- Prompt 1
Turn the lines of the rows below, from the line with "You are a computer-use agent. 550x499 pixels." to the line with "Looking at the screenshot, I should [x=691, y=12].", into a Markdown table with columns No. and Line. Number each line and leave out any blank ones.

Instead of using hacks like c's function pointers, lisp lets you pass code
around as easily as any other variable type (1st class functions) instead of
just pointers to the code. You can then exploit this ability to make code that
will generate code on the fly and then execute it (macros). The homoiconicity
of the language itself makes it much easier to make useful macros as opposed
to just toy examples.

Since lisp and c are both turing complete, anything you can do in one language
you can do in the other, but lisp's macros, 1st class functions, and
homoiconicity make it possible to actually write something that would be
almost impossible in c due to complexity issues. For example, in Cal's old
intro cs course which used a lisp dialect, the last project of the course was
writing a meta-compiler for the entire language. In contrast, Cal's compiler
course uses c++ to compile only a small subset of python2 over an entire
semester, and is considered one of the hardest classes due to the project's
complexity.

------
michaelsbradley
Another point is that when programming in a Lisp, it's highly recommended to
use an editor/IDE that automatically handles the balancing of parentheses and
provides keyboard shortcuts for common transformations of s-expressions.

For my day-to-day work with Clojure, Emacs and Paredit[1] meet that need
handily.

[1] <http://emacswiki.org/emacs/ParEdit>

See also the Paredit CheatSheet:
<http://www.emacswiki.org/emacs/PareditCheatsheet>

------
michaelsbradley
An important aspect of the "Lisp magic" is the language's homoiconicity[1].

Scheme, Clojure and other members of the Lisp-family share this language
property, but it's not exclusive to lisps[2].

[1] <http://en.wikipedia.org/wiki/Homoiconicity>

[2] <http://en.wikipedia.org/wiki/Homoiconicity#Examples>

------
debacle
You can implement the functional aspects of lisp in almost any language,
however S-expressions are only present in a very limited number of programming
languages.

------
orangethirty
Have you ever written anything with it?

------
rman666
(no)

- Prompt 2
Answer these questions about the Lisp thread above:
(a) What was the last project in Cal's old intro CS course?
(b) What does michaelsbradley use for day-to-day work with Clojure?
(c) According to debacle, what is present in only a very limited number of programming languages?

- Data lines
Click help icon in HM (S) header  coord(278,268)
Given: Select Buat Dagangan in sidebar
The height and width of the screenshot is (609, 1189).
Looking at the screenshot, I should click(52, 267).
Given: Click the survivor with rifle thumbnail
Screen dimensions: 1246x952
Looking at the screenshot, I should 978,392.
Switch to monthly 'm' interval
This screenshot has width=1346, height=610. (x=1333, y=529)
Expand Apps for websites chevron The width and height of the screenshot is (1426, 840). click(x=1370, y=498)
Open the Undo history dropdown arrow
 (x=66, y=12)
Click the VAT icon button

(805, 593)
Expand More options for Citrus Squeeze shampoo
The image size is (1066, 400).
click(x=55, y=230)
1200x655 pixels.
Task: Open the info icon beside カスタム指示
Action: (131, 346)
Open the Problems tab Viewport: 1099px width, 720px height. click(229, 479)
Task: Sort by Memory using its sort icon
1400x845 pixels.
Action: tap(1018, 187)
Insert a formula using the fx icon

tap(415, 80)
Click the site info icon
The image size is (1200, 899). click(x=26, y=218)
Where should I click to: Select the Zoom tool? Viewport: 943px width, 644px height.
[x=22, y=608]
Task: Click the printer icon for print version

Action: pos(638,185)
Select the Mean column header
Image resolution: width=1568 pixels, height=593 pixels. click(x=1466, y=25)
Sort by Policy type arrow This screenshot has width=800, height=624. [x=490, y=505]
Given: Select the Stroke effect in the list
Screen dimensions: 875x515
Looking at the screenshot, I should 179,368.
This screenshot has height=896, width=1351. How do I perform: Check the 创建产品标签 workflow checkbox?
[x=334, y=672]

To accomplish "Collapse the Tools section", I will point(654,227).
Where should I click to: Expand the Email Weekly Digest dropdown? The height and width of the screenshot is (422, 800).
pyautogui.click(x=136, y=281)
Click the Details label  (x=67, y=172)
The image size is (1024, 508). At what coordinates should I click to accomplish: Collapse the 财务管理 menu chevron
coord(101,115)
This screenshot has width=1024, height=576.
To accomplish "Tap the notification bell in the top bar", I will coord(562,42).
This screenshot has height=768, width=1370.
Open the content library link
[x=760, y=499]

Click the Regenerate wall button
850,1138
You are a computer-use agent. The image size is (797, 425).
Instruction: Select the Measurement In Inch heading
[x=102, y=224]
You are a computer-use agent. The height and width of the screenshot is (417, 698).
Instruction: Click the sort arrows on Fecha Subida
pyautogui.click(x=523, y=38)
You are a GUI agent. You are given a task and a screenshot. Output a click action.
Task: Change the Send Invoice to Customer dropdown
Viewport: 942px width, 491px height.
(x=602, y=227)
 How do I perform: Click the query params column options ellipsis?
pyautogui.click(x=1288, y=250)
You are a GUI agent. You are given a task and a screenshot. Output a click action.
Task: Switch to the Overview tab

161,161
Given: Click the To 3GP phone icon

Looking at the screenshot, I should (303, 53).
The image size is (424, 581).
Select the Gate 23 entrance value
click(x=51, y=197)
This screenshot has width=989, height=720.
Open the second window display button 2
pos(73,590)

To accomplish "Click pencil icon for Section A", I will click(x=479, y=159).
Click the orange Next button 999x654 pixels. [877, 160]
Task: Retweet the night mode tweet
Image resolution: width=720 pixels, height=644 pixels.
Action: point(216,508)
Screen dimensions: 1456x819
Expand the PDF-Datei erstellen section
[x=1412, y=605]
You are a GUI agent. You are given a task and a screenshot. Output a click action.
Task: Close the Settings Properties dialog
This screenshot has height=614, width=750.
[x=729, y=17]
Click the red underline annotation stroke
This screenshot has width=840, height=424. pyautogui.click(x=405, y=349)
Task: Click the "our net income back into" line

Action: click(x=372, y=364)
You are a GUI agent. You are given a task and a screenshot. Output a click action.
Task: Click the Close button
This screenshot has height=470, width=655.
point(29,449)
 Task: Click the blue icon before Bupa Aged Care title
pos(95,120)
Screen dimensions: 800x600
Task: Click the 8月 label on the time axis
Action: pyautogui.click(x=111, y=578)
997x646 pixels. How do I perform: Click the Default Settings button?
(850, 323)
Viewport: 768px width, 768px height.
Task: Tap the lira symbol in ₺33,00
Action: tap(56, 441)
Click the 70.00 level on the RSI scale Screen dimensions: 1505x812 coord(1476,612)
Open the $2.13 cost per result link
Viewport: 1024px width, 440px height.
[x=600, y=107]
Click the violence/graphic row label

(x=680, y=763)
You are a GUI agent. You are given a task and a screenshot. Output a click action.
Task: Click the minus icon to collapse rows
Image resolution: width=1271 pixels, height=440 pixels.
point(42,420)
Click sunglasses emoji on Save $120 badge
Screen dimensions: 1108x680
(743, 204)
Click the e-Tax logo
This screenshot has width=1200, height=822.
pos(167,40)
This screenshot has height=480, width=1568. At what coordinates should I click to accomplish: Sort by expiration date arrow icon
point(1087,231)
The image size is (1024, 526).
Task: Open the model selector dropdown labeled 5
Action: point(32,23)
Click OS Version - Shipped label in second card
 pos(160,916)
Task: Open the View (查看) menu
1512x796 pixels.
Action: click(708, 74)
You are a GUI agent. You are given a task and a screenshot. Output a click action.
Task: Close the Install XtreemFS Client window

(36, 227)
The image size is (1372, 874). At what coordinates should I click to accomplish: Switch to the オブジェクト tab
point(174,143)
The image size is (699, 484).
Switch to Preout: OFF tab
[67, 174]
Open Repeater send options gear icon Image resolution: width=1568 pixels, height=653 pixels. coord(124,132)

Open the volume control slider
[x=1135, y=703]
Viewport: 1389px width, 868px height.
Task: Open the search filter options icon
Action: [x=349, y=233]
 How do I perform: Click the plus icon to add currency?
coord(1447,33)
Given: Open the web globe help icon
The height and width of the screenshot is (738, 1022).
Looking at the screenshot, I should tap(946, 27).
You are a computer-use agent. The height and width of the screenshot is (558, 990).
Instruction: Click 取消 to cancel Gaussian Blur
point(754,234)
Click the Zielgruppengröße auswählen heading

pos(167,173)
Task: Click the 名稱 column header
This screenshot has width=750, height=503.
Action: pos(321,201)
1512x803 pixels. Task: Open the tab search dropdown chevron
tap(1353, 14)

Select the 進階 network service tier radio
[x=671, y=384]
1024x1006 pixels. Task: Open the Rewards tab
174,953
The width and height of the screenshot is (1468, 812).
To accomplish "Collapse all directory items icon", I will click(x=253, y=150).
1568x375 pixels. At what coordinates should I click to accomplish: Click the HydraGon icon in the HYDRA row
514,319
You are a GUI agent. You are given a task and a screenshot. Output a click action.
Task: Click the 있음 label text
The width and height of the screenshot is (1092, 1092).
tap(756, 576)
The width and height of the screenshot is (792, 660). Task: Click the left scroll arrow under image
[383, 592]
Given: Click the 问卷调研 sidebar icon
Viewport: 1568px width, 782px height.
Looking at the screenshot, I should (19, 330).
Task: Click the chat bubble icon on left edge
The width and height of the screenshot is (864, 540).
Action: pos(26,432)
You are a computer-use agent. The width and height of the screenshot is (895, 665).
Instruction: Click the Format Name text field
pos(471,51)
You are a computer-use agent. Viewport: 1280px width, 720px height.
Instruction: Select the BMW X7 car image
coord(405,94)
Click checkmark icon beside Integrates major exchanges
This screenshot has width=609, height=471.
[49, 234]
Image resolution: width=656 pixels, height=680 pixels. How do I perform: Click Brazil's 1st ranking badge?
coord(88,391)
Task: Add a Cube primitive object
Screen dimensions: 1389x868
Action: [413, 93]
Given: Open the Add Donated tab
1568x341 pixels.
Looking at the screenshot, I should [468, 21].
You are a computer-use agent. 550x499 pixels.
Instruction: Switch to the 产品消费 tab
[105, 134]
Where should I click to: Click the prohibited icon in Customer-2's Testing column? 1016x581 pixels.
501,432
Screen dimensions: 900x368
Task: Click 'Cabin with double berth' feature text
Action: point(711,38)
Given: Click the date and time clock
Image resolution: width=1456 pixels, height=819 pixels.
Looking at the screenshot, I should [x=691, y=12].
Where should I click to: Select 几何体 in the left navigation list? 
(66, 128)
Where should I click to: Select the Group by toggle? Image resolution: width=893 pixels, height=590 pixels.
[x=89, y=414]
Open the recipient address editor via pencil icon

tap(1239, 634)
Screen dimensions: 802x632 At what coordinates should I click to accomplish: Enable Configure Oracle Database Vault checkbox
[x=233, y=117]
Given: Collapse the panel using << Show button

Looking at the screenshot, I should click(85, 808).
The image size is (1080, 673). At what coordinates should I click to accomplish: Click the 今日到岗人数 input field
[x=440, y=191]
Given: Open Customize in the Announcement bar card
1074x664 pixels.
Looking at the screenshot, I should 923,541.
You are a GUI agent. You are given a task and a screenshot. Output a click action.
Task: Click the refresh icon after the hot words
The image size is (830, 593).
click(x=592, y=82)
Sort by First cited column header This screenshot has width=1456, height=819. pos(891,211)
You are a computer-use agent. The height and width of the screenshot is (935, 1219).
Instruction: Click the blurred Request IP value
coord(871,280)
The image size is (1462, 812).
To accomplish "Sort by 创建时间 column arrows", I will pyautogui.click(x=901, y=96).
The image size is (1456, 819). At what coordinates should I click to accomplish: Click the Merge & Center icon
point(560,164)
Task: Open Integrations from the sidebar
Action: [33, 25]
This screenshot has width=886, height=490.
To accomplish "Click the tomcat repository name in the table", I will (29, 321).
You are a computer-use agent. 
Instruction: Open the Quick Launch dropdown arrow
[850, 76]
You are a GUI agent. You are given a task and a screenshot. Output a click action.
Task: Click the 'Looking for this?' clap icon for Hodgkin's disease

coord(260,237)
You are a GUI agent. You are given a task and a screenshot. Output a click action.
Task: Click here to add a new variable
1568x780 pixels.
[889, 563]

- Full solution 1
| No. | Line |
|---|---|
| 1 | You are a computer-use agent. 550x499 pixels. |
| 2 | Instruction: Switch to the 产品消费 tab |
| 3 | [105, 134] |
| 4 | Where should I click to: Click the prohibited icon in Customer-2's Testing column? 1016x581 pixels. |
| 5 | 501,432 |
| 6 | Screen dimensions: 900x368 |
| 7 | Task: Click 'Cabin with double berth' feature text |
| 8 | Action: point(711,38) |
| 9 | Given: Click the date and time clock |
| 10 | Image resolution: width=1456 pixels, height=819 pixels. |
| 11 | Looking at the screenshot, I should [x=691, y=12]. |

- Full solution 2
(a) Writing a meta-compiler for the entire language.
(b) Emacs and Paredit.
(c) S-expressions.